## WHAT IS REQUIRED
Retype, word for word, each line between the lines holding "Expand the 価格 dropdown menu" and "Viewport: 1200px width, 630px height.", inclusive, and leave the rest of the data alone.

## MATERIAL SUPPLIED
▬▬▬▬▬▬▬▬▬▬

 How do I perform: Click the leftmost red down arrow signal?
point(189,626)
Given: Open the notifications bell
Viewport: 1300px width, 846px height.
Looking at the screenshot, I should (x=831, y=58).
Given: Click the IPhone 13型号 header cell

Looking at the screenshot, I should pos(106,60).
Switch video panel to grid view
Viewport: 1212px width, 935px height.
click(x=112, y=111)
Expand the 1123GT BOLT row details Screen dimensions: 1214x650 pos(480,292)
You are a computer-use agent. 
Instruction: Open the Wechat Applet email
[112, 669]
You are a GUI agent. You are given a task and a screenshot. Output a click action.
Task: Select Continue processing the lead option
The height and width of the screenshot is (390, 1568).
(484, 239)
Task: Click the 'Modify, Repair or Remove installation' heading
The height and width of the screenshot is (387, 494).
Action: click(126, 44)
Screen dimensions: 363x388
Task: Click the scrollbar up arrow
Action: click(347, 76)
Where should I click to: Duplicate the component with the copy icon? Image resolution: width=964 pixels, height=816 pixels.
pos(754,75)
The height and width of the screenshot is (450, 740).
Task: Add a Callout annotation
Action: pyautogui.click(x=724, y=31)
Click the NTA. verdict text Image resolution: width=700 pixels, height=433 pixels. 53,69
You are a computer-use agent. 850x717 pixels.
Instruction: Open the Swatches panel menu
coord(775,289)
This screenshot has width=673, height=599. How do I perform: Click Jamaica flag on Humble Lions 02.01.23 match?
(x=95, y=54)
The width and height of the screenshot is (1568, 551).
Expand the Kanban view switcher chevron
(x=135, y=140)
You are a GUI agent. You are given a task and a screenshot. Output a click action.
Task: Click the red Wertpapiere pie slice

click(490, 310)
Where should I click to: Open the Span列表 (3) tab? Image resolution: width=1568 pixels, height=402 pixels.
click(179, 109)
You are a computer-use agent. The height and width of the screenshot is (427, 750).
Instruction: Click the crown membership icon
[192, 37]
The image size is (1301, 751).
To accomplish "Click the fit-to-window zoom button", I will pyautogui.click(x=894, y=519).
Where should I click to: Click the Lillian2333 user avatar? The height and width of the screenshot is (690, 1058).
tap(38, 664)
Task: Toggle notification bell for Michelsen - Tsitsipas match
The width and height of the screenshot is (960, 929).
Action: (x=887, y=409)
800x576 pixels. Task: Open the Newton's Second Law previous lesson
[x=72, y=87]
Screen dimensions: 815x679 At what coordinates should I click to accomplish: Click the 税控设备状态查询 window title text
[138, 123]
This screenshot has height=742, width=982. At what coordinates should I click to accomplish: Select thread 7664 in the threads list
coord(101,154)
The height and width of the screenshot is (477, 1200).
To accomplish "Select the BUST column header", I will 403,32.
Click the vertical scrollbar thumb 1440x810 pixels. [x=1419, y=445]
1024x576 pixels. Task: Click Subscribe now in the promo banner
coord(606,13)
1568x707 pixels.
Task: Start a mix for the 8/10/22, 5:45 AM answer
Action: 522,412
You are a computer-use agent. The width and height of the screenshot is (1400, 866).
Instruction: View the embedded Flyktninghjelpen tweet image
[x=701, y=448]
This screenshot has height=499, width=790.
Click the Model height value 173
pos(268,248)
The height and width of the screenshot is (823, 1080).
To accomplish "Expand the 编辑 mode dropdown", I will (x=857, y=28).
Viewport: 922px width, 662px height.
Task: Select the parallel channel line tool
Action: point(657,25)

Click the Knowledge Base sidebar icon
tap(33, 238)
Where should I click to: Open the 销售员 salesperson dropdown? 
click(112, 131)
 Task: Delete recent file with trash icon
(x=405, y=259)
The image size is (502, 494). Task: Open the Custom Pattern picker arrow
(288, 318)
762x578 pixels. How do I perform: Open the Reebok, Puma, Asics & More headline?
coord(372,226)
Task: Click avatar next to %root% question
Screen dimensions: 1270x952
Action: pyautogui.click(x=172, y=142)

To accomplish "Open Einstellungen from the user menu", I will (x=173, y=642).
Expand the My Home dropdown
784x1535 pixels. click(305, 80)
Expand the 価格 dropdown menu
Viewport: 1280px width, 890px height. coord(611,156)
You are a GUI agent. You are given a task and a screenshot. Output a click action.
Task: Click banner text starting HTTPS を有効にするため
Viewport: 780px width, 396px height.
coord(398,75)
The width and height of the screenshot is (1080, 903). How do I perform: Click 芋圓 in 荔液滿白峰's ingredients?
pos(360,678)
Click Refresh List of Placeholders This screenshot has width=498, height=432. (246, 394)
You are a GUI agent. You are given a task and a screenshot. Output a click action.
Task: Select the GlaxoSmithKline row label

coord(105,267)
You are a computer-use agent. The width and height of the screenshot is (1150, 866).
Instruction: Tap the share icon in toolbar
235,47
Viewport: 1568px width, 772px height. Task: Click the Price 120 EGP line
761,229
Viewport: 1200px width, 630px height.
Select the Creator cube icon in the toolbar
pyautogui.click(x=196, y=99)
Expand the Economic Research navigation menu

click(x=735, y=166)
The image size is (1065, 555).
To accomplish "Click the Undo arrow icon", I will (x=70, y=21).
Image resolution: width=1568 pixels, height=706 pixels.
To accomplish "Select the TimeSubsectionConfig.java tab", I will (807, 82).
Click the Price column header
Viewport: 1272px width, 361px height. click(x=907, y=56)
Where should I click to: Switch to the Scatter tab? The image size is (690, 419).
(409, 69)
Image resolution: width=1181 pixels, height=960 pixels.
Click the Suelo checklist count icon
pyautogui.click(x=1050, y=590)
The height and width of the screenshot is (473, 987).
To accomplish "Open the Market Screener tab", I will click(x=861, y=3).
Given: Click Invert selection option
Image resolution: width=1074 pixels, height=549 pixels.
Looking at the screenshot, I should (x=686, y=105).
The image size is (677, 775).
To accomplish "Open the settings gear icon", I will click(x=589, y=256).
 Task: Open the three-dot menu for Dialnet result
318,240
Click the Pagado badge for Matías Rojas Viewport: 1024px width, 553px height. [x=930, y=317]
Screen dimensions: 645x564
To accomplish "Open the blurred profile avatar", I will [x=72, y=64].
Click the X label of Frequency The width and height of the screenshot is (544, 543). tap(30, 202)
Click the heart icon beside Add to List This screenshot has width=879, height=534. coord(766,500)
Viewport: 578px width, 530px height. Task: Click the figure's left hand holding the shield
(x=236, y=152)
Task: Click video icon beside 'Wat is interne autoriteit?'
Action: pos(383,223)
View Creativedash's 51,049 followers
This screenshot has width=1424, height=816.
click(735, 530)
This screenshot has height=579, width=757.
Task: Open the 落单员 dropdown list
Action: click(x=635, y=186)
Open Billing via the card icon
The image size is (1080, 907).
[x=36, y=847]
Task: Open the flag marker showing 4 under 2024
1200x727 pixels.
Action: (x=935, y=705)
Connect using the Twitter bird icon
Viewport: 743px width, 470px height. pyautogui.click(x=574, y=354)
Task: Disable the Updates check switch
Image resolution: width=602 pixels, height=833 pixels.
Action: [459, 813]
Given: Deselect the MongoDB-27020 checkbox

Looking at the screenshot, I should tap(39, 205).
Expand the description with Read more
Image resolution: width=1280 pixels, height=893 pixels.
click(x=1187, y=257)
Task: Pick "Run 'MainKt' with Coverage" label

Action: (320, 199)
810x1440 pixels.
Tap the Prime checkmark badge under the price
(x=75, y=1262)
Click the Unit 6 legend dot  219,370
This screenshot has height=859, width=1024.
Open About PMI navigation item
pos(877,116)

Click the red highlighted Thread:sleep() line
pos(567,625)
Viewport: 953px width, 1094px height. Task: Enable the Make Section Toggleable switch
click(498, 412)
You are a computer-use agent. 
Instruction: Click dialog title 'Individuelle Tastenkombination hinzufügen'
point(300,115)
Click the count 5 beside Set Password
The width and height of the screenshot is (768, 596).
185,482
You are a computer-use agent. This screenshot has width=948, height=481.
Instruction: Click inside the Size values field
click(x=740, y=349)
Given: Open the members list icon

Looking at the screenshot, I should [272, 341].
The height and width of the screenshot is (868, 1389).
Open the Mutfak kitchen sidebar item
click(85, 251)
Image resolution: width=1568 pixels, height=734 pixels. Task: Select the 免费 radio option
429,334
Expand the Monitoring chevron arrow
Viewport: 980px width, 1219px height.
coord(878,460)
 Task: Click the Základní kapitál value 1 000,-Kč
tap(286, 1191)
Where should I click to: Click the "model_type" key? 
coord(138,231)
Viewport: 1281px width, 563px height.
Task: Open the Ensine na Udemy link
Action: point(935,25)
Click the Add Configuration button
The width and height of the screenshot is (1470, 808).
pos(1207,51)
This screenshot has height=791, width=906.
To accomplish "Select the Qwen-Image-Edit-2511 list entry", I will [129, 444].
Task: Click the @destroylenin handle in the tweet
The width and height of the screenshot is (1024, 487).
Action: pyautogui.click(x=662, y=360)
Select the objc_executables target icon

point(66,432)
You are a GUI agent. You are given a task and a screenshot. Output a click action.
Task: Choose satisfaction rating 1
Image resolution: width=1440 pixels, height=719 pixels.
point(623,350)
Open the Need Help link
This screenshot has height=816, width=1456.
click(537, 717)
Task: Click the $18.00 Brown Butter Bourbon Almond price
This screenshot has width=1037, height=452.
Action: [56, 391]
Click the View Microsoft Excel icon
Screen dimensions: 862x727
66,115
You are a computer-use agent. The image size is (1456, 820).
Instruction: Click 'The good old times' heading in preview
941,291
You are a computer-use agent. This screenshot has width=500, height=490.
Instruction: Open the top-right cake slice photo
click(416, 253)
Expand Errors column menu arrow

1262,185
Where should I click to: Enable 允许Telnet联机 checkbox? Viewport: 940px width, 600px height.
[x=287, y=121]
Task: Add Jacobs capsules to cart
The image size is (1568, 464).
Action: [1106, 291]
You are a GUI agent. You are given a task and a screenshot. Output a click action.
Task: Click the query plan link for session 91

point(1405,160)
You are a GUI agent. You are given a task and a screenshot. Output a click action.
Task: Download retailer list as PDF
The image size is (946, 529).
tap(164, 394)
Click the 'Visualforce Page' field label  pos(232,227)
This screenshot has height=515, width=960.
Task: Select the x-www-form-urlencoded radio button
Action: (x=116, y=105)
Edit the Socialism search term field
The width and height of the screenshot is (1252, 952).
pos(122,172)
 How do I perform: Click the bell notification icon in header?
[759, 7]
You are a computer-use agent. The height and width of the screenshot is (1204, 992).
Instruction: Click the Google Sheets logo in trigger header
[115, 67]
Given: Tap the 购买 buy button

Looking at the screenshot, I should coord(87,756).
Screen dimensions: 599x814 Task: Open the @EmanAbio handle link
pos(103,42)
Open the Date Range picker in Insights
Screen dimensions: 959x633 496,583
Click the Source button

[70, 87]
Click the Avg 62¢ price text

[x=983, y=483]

▬▬▬▬▬▬▬▬▬▬

## OUTPUT FOR THIS TASK
Expand the 価格 dropdown menu
Viewport: 1280px width, 890px height. coord(611,156)
You are a GUI agent. You are given a task and a screenshot. Output a click action.
Task: Click banner text starting HTTPS を有効にするため
Viewport: 780px width, 396px height.
coord(398,75)
The width and height of the screenshot is (1080, 903). How do I perform: Click 芋圓 in 荔液滿白峰's ingredients?
pos(360,678)
Click Refresh List of Placeholders This screenshot has width=498, height=432. (246, 394)
You are a GUI agent. You are given a task and a screenshot. Output a click action.
Task: Select the GlaxoSmithKline row label

coord(105,267)
You are a computer-use agent. The width and height of the screenshot is (1150, 866).
Instruction: Tap the share icon in toolbar
235,47
Viewport: 1568px width, 772px height. Task: Click the Price 120 EGP line
761,229
Viewport: 1200px width, 630px height.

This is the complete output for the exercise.